Kutipan Teks:
%%

Judul: Inferno (Robert Langdon #4)
Penulis: Dan Brown
Bahasa: Indonesia
Format: Paperback, 644 hal.
Penerbit: Bentang Pustaka (2013)
Genre: Thriller
Sinopsis
Tengah malam, Robert Langdon terbangun di rumah sakit dan syok saat mendapati dirinya ada di Florence, Italia. Padahal, ingatan terakhirnya adalah berjalan pulang setelah memberi kuliah di Harvard. Belum sempat Langdon memahami keganjilan ini, dunianya meledak dalam kekacauan. Di depan mata, dokter yang merawatnya ditembak mati. Langdon berhasil lolos atas bantuan Sienna Brooks, seorang dokter muda yang penuh rahasia.
Dalam pelarian, Langdon menyadari bahwa dia memiliki sebuah stempel kuno berisi kode-kode rahasia ciptaan ilmuwan fanatik yang terobsesi pada kehancuran dunia berdasarkan mahakarya terhebat yang pernah ditulis—Inferno karya Dante. Ciptaan genetis ilmuwan tersebut mengancam kelangsungan umat manusia, Langdon harus berpacu dengan waktu memecahkan teka-teki yang berkelindan dalam puisi-puisi gelap Dante Alighieri. Belum lagi, dia harus menghindari sepasukan tentara berseragam hitam yang bertekad menangkapnya.
1 Point for:
Level of Interest
My Review
Masih menggunakan formula yang sama, Dan Brown ‘mempersenjatai’ novel setebal 644 halaman ini menawarkan petualangan, action, dan teka-teki yang tersembunyi di balik objek-objek bernilai sejarah. Tetap dengan double, bahkan triple plot twist yang bikin pembaca kecele berkali-kali.
Seperti buku-buku sebelumnya, Langdon dimintai tolong oleh salah satu insitusi paling berpengaruh di dunia untuk menjalani misi yang bila gagal dampaknya bisa menjungkirbalikkan dunia.
Plus perempuan cantik dan kompeten sebagai partner. Kalau di Angels & Demons Langdon bertualang bersama Vittoria, Da Vinci Code dengan Sophie Neveu, kali ini Langdon mencoba membongkar teka-teki peninggalan Zobrist, penemu jenius sekaligus penggila Divine Comedy bersama Dr. Sienna Brooks.
Kali ini pembaca diajak jalan-jalan ke Florence, Venesia, dan Turki. Mampir ke bangunan-bangunan terkenal dalam sejarah seperti Palazzo Pitti dan Giardino di Boboli-nya yang super keren itu serta Hagia Sophia. Mempelajari karya seni klasik dari para maestro dunia yang berhubungan dengan Dante Alighieri.


Kalau di Da Vinci Code dan Angels & Demons kita berkenalan dengan teori-teori konspirasi menggemparkan seputar Kristen. The Lost Symbols menjadikan sejarah (atau teori konspirasi) Freemason dan noetic science sebagai isu utama. Nah, di buku ini Dan Brown memperkenalkan kita pada Divina Comedia alias The Divine Comedy dan transhumanisme.

%%

Daftar Entri:
%%

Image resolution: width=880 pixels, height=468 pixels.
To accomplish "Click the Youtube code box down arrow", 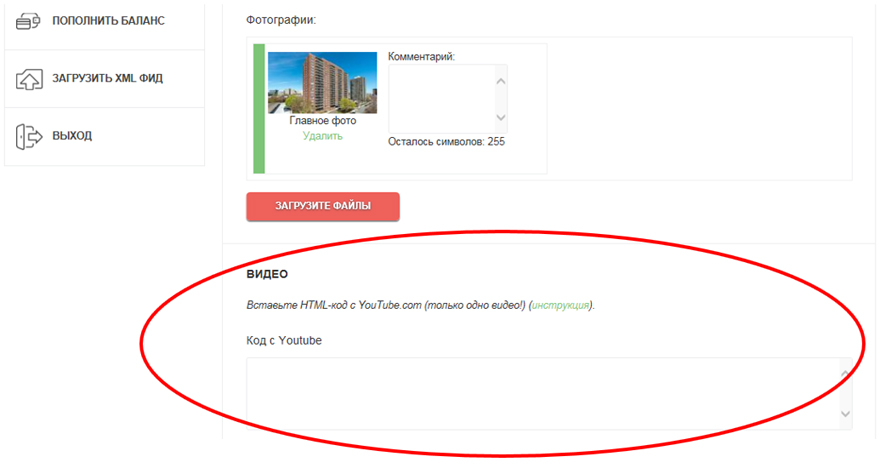I will click(845, 414).
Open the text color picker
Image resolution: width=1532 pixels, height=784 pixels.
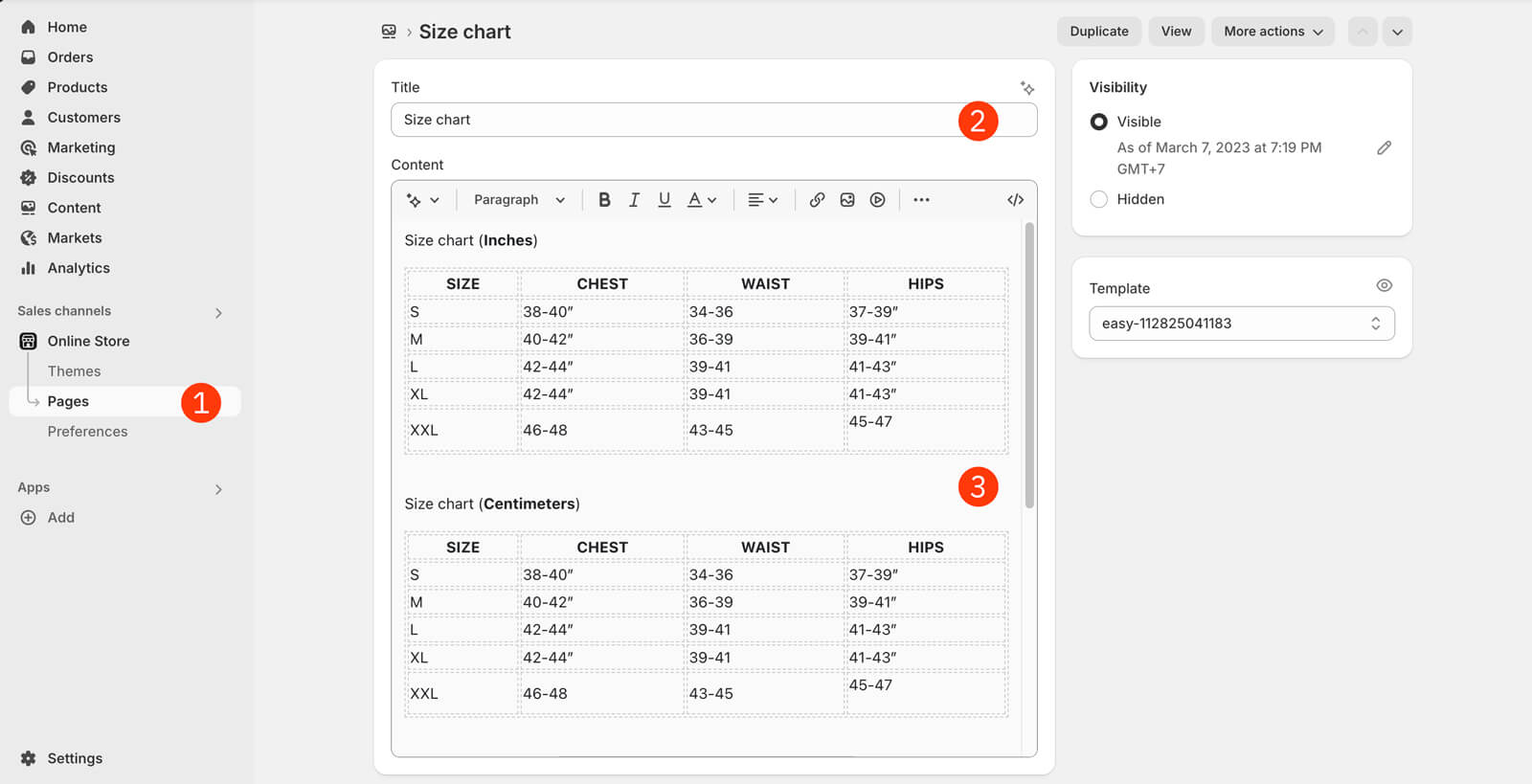tap(701, 200)
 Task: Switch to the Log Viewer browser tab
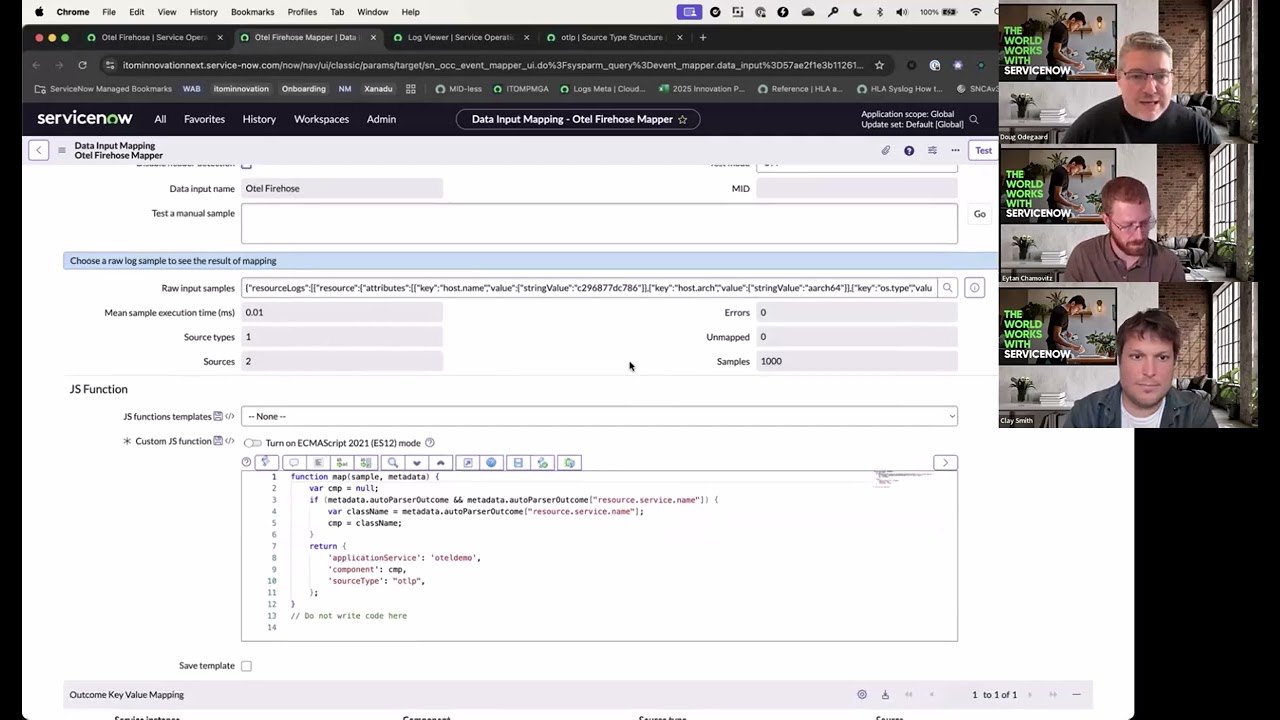(460, 37)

%%

Soal Latihan:
Tolong tuliskan ulang dengan persis bagian teks tentang novel Inferno, mulai dari "Seperti buku-buku sebelumnya, Langdon" dan terus sampai "Dr. Sienna Brooks.". Item-item di atas sama sekali tidak dipakai di sini.

Hasil Tugas:
Seperti buku-buku sebelumnya, Langdon dimintai tolong oleh salah satu insitusi paling berpengaruh di dunia untuk menjalani misi yang bila gagal dampaknya bisa menjungkirbalikkan dunia.
Plus perempuan cantik dan kompeten sebagai partner. Kalau di Angels & Demons Langdon bertualang bersama Vittoria, Da Vinci Code dengan Sophie Neveu, kali ini Langdon mencoba membongkar teka-teki peninggalan Zobrist, penemu jenius sekaligus penggila Divine Comedy bersama Dr. Sienna Brooks.